As of March 20, 2025, 103 TMSM were enrolled (Table 5). The median age was 26 (IQR 24-31) years. Among the 103 participants, 39 (37.9%) identified as BIPOC and 18 (17.5%) identified as Latine. The most frequently reported gender identities were “transgender men or trans man” (36/103, 35%); transmasculine (31/103, 30.1%); and nonbinary, genderqueer, or gender nonconforming (15/103, 14.6%). The majority of participants had socially, legally, and medically affirmed their gender identity. Participants reported diverse sexual orientation identities, with 67 (65%) identifying as queer, 38 (36.9%) as bisexual, 37 (35.9%) as gay, and 18 (17.5%) as pansexual (totals exceed 100% due to a “select all that apply” response format). The sample was highly educated: 69 (67%) had a 4-year college degree or higher, and 24 (23.3%) were full-time students.

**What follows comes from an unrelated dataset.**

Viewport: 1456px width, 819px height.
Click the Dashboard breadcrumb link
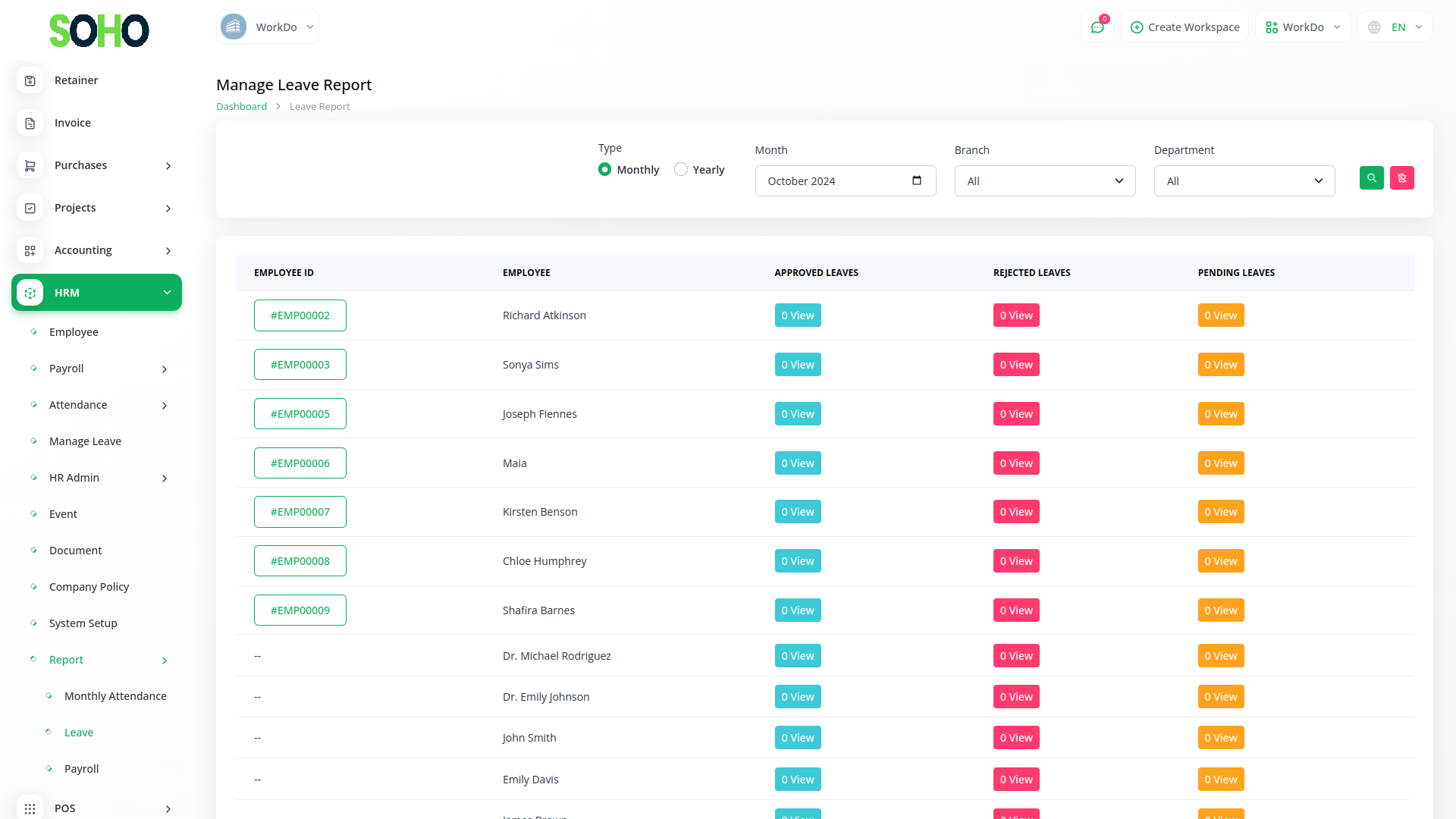click(x=241, y=107)
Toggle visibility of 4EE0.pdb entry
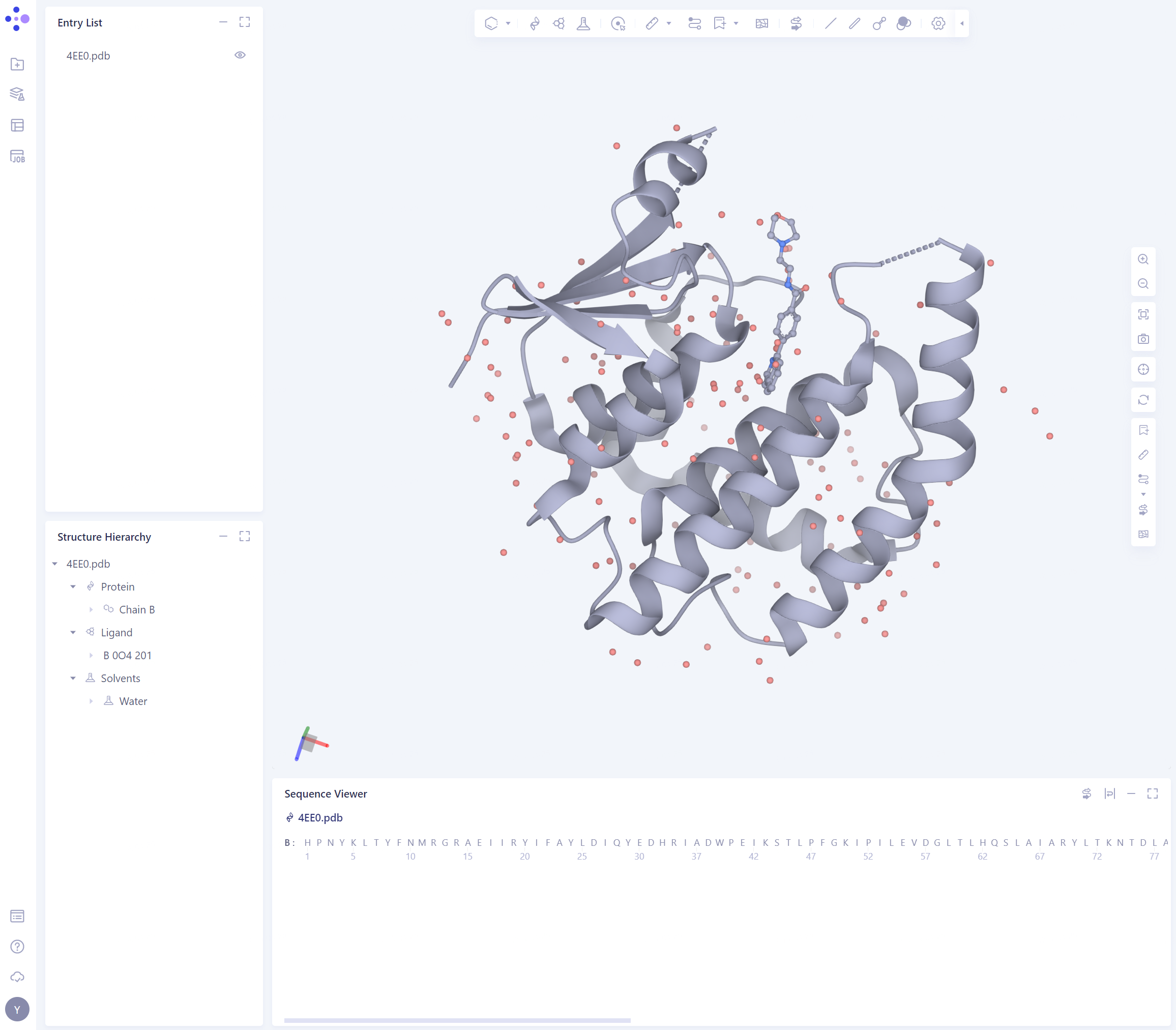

A small proportion (7/103, 6.8%) reported having no health insurance.
Discussion
Anticipated Findings
This digital factorial trial aimed to compare the efficacy of online 1-on-1 peer navigation (PrEP4T), online peer-delivered small group–based behavioral intervention (LS4TM), a combination of 1-on-1 and group-based interventions (PrEP4T + LS4TM), and an SOC in increasing PrEP uptake and adherence among TMSM in HIV epidemic priority hot spots nationwide. It represents the first full-scale efficacy trial of peer-delivered interventions with TMSM. The study also sought to enhance understanding of the pathways linking health care access, gender affirmation needs, community connectedness, and PrEP uptake and adherence in TMSM, with potential applicability to other transgender populations. This study was part of a critical research pathway aimed at identifying strategies to prevent HIV acquisition in TMSM, a population historically underserved in HIV prevention. Key lessons include the essential role of community participation through the CAB and the effectiveness of social media and community networking platforms for recruiting and engaging this population. Findings from this study can inform future trials of HIV prevention packages in which peer-delivered interventions are a core component.
Limitations
Several limitations of this study should be noted. First, although the study was conducted nationwide, participants were drawn from EHE jurisdictions, limiting generalizability to the broader US population. Second, as a fully digital trial, participants were required to have access to a smartphone or computer with internet connectivity. This may have led to undercoverage of the source population and the unintentional exclusion of individuals with limited resources, restricted digital access, or intermittent technology access—groups who may also be at risk for HIV acquisition. Finally, this study cannot fully disentangle the effects of the intervention content from the additional time spent with peer navigators in the combined group. Nevertheless, the trial addresses a critical research gap by comparing individual versus group formats and evaluating the combined effects of both approaches within an at-risk and underresearched HIV epidemic population [47,48].
Conclusions
This novel study aimed to address an urgent gap in HIV prevention research for an underserved and priority population at risk in the HIV epidemic. Close collaboration and partnership with the TMSM community, along with extensive community engagement activities, were central to the study’s success and provided valuable lessons for future HIV prevention research and practice with this population. Findings may also inform digital, peer-based HIV prevention strategies for other vulnerable populations affected by the HIV epidemic.